* DATASET EXCERPTS
━━━━

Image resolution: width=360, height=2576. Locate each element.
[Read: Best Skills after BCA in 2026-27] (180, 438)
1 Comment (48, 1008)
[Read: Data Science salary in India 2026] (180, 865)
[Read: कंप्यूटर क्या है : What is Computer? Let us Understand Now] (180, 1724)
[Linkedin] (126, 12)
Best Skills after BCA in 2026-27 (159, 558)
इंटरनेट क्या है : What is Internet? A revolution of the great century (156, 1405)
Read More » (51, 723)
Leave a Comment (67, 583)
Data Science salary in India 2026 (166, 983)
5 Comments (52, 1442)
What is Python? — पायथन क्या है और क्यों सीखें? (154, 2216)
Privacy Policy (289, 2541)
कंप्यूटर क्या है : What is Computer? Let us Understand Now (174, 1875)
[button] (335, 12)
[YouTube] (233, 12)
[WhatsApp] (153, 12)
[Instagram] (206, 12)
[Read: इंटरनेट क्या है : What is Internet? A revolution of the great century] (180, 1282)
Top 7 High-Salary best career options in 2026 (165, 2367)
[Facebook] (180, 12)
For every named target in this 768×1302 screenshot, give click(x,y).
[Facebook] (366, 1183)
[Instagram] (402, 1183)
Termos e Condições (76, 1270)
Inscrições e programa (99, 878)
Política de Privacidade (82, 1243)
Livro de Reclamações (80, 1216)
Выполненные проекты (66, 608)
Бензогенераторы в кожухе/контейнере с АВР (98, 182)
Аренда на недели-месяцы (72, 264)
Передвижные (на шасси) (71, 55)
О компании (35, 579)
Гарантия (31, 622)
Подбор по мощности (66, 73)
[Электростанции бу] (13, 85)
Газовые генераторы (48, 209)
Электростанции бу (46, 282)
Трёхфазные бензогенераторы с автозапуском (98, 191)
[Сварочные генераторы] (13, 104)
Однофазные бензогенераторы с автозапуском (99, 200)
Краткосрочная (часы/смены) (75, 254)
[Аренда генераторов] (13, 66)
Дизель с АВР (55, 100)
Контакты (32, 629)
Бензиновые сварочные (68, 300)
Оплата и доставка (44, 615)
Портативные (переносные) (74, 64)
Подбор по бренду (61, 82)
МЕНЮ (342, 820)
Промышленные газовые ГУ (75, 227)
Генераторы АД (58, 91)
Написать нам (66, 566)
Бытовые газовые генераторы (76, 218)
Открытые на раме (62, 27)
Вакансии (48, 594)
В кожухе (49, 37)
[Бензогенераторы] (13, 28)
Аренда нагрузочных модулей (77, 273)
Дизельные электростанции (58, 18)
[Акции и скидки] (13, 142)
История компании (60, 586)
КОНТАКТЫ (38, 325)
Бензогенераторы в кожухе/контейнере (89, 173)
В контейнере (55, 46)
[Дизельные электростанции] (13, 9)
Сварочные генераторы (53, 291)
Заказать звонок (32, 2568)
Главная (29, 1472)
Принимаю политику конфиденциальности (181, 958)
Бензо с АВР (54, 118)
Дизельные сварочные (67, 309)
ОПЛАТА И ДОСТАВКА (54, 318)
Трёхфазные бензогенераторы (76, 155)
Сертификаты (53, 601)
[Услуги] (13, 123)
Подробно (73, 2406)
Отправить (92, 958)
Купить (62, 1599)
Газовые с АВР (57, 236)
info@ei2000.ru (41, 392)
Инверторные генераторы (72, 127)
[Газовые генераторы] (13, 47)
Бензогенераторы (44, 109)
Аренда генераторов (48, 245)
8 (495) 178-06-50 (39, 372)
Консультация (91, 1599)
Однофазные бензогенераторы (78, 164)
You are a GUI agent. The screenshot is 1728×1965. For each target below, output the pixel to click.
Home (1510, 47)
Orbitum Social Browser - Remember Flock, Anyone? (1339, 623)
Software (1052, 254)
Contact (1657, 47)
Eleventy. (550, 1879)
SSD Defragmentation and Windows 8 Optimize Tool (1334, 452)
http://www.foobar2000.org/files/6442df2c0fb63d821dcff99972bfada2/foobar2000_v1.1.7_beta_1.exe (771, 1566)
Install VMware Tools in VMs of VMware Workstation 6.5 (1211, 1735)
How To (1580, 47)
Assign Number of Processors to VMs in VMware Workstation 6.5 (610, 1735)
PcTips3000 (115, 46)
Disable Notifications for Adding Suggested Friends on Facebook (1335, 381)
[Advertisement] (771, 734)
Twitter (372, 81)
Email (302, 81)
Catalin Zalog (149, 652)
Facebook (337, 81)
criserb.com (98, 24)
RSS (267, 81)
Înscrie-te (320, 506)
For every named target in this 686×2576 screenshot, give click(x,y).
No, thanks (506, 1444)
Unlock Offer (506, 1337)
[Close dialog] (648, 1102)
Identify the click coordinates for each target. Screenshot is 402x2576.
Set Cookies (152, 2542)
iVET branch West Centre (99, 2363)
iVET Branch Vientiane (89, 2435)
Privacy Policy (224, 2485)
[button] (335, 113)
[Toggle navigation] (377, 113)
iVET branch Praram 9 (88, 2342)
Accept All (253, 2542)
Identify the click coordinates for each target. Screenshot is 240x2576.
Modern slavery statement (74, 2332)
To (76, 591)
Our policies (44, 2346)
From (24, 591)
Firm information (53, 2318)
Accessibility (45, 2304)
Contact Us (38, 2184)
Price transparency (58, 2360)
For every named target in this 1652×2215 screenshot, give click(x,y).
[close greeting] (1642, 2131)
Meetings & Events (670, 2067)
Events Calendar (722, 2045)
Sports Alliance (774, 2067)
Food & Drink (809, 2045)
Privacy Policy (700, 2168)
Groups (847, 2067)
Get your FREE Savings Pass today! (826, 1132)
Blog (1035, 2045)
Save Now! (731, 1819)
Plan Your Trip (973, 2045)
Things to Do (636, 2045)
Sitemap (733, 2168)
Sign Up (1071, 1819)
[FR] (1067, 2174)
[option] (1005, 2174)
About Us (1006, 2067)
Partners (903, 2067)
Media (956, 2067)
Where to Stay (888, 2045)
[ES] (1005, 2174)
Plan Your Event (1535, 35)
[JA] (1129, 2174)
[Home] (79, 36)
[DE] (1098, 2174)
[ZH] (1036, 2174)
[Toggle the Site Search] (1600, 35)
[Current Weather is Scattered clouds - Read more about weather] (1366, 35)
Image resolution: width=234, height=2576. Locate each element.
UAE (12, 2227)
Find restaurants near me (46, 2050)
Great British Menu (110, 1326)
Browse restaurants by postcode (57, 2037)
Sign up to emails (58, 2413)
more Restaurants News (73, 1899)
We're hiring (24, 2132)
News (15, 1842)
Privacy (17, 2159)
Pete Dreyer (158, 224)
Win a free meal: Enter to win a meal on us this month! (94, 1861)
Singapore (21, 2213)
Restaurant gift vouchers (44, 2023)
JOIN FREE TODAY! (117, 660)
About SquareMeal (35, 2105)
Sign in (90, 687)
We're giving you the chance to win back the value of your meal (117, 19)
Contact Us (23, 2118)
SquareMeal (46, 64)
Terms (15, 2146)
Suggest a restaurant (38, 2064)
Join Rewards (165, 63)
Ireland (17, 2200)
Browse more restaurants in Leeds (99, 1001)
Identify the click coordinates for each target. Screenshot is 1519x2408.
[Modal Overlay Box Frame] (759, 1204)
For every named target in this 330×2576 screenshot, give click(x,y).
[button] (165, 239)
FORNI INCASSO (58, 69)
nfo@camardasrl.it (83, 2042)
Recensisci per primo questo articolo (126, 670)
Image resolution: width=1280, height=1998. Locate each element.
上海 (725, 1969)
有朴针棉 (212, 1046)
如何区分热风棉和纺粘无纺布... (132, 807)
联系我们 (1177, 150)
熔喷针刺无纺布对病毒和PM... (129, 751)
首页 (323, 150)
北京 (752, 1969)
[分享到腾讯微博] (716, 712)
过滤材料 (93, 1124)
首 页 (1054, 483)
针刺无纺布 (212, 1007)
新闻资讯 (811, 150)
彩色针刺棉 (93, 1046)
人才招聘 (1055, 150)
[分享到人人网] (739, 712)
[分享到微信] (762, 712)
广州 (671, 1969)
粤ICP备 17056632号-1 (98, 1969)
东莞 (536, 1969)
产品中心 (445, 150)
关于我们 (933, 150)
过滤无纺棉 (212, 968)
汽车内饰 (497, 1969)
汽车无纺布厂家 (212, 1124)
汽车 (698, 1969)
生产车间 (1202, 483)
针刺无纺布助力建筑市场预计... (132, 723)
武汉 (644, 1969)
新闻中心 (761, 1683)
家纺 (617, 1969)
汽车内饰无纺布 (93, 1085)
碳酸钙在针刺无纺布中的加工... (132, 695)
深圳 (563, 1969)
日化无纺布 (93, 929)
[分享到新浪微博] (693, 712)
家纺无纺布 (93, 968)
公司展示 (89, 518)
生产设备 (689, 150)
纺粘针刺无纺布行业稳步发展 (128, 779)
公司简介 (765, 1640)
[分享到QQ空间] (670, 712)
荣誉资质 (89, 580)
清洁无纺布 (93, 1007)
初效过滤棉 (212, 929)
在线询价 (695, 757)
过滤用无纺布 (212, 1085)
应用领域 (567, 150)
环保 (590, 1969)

━━━━

* TASK GOAL
Determine the number of lines in the data that contain "Toggle" as a word or string, and state only that number.

* REPLY
2